-------- Gekozen fragment

ECLI:NL:RBDHA:2021:8839

Rechtbank Den Haag

Datum uitspraak
12 augustus 2021
Publicatiedatum
12 augustus 2021
Zaaknummer
SGR 21/3496
Instantie
Rechtbank Den Haag
Type
Uitspraak
Rechtsgebied
Bestuursrecht; Socialezekerheidsrecht
Procedures
  • Eerste aanleg - enkelvoudig
Vindplaatsen
  • Rechtspraak.nl
AI samenvatting door LexboostAutomatisch gegenereerd

Weigering uitbetaling WW-uitkering wegens te late aanvraag en gebrek aan bijzondere omstandigheden

Op 12 augustus 2021 heeft de Rechtbank Den Haag uitspraak gedaan in de zaak tussen eiseres en de Raad van bestuur van het Uitvoeringsinstituut werknemersverzekeringen. Eiseres had een WW-uitkering aangevraagd, maar deze werd niet uitbetaald omdat de aanvraag te laat was ingediend. De rechtbank oordeelde dat eiseres per 30 april 2019 recht had op een WW-uitkering, maar dat deze niet kon worden uitbetaald omdat de aanvraag meer dan 26 weken na de relevante periode was ingediend. Eiseres had aangevoerd dat zij in het buitenland verbleef en geen geldig woonadres had, maar de rechtbank oordeelde dat zij niet voldoende bewijs had geleverd voor deze stellingen. De rechtbank concludeerde dat er geen bijzondere omstandigheden waren die een afwijking van de wettelijke termijn rechtvaardigden. Het beroep van eiseres werd ongegrond verklaard, en de rechtbank wees erop dat de late aanvraag door eiseres zelf was veroorzaakt. De uitspraak benadrukt het belang van tijdige aanvragen voor uitkeringen en de strikte toepassing van de wettelijke termijnen.

----------------

*Opdrachten*
1. Neem de lijst hieronder regel voor regel precies over, maar laat de afbeeldingen weg.
2. Ga verder met de uitspraak hierboven over de geweigerde WW-uitkering en begin direct na de laatste zin.

-------- Aangeleverde gegevens

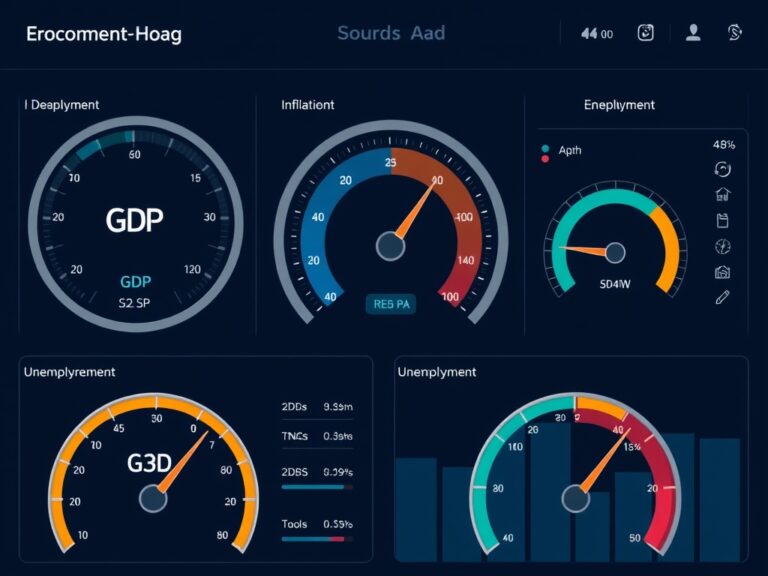Click the compass globe icon in sidebar
768x576 pixels.
tap(722, 246)
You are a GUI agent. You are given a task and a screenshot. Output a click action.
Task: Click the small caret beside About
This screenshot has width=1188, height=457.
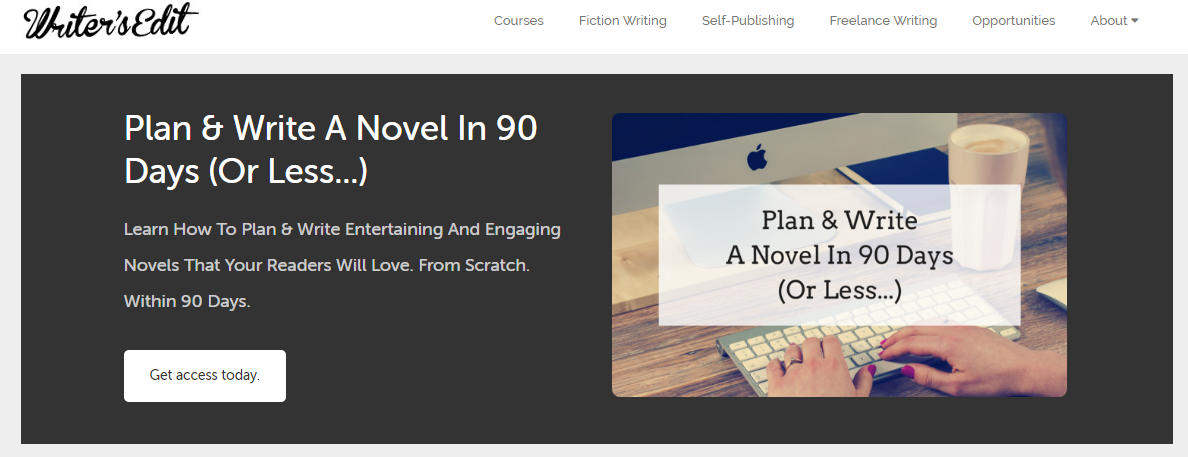tap(1135, 21)
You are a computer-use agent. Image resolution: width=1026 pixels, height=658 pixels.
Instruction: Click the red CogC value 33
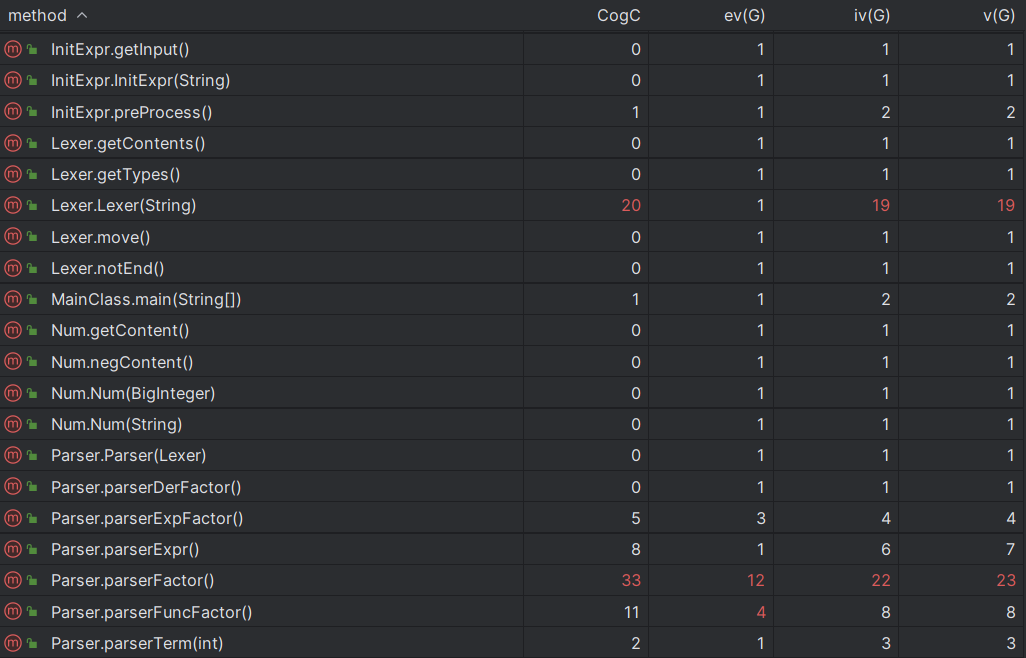coord(631,580)
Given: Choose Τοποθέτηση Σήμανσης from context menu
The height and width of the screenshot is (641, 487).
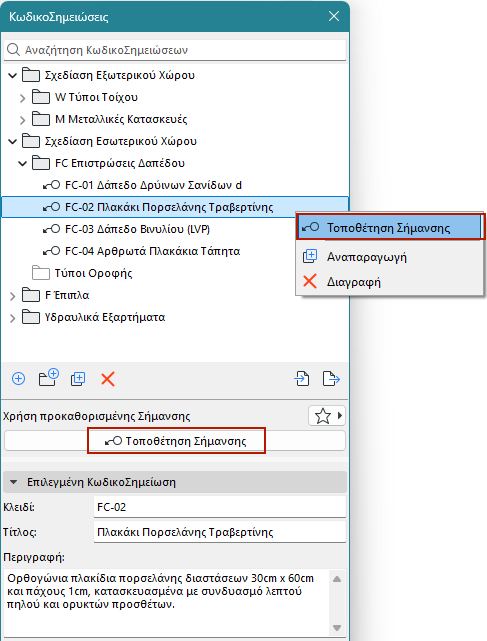Looking at the screenshot, I should [390, 227].
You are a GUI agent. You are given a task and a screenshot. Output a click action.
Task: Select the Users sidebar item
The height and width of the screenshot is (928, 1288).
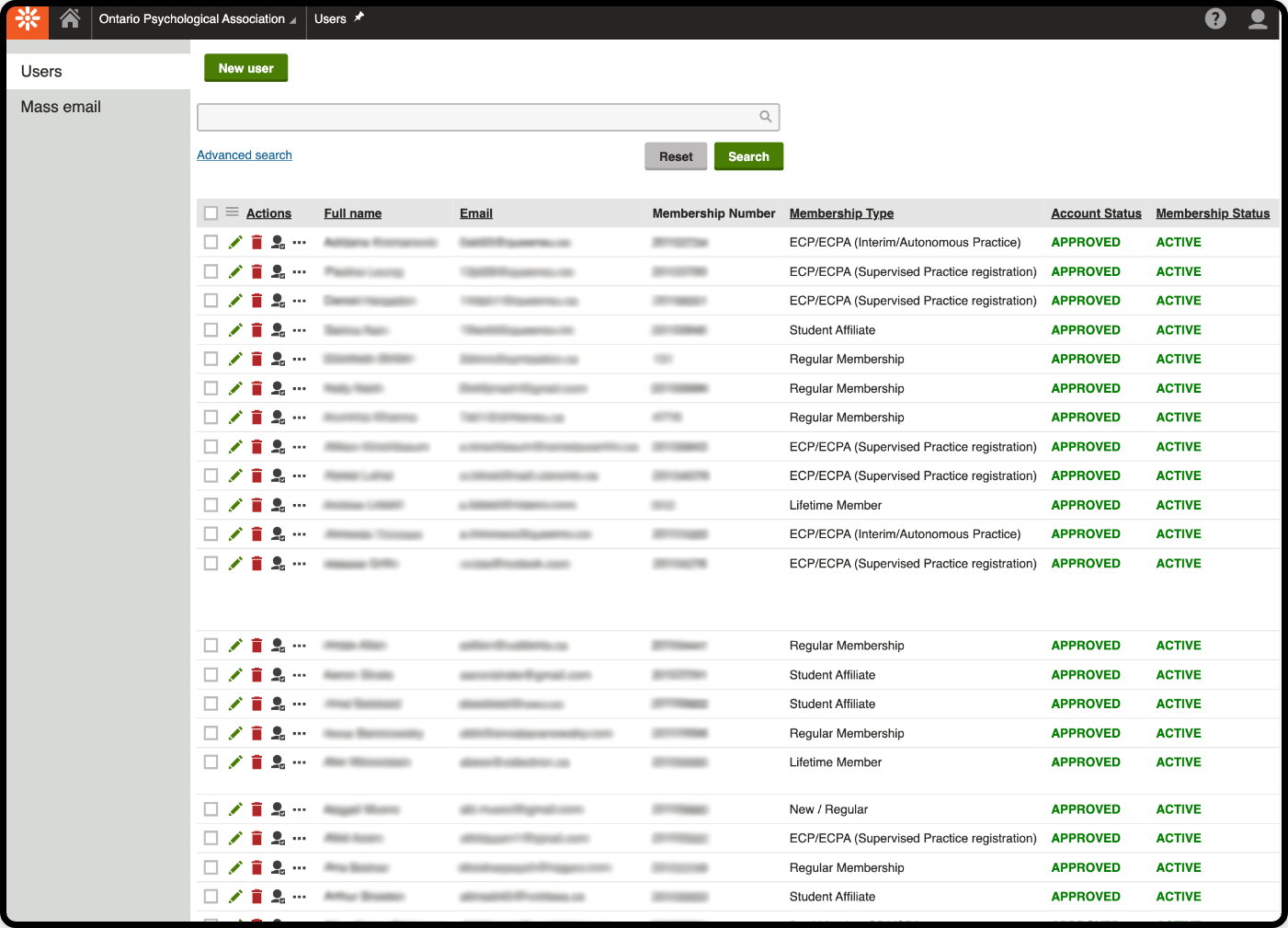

----------------

*Verwachte antwoorden*
1.
Click the compass globe icon in sidebar
768x576 pixels.
tap(722, 246)
You are a GUI agent. You are given a task and a screenshot. Output a click action.
Task: Click the small caret beside About
This screenshot has width=1188, height=457.
tap(1135, 21)
You are a computer-use agent. Image resolution: width=1026 pixels, height=658 pixels.
Instruction: Click the red CogC value 33
coord(631,580)
Given: Choose Τοποθέτηση Σήμανσης from context menu
The height and width of the screenshot is (641, 487).
Looking at the screenshot, I should [390, 227].
You are a GUI agent. You are given a task and a screenshot. Output a click action.
Task: Select the Users sidebar item
The height and width of the screenshot is (928, 1288).

2.
Uitspraak

RECHTBANK DEN HAAG

Bestuursrecht
zaaknummer: SGR 21/3496

uitspraak van de enkelvoudige kamer van 12 augustus 2021 in de zaak tussen

[eiseres] , te [plaats] , eiseres

en
de Raad van bestuur van het Uitvoeringsinstituut werknemersverzekeringen, verweerder
(gemachtigde: mr. D. Spiering-Kalay).

Procesverloop

Bij besluit van 22 juli 2020 (het primaire besluit) heeft verweerder bepaald dat eiseres per 30 april 2019 recht heeft op een uitkering op grond van de Werkloosheidswet (WW), maar dat deze niet aan haar wordt uitbetaald.
Bij besluit van 30 maart 2021 (het bestreden besluit) heeft verweerder het bezwaar van eiseres tegen het primaire besluit ongegrond verklaard.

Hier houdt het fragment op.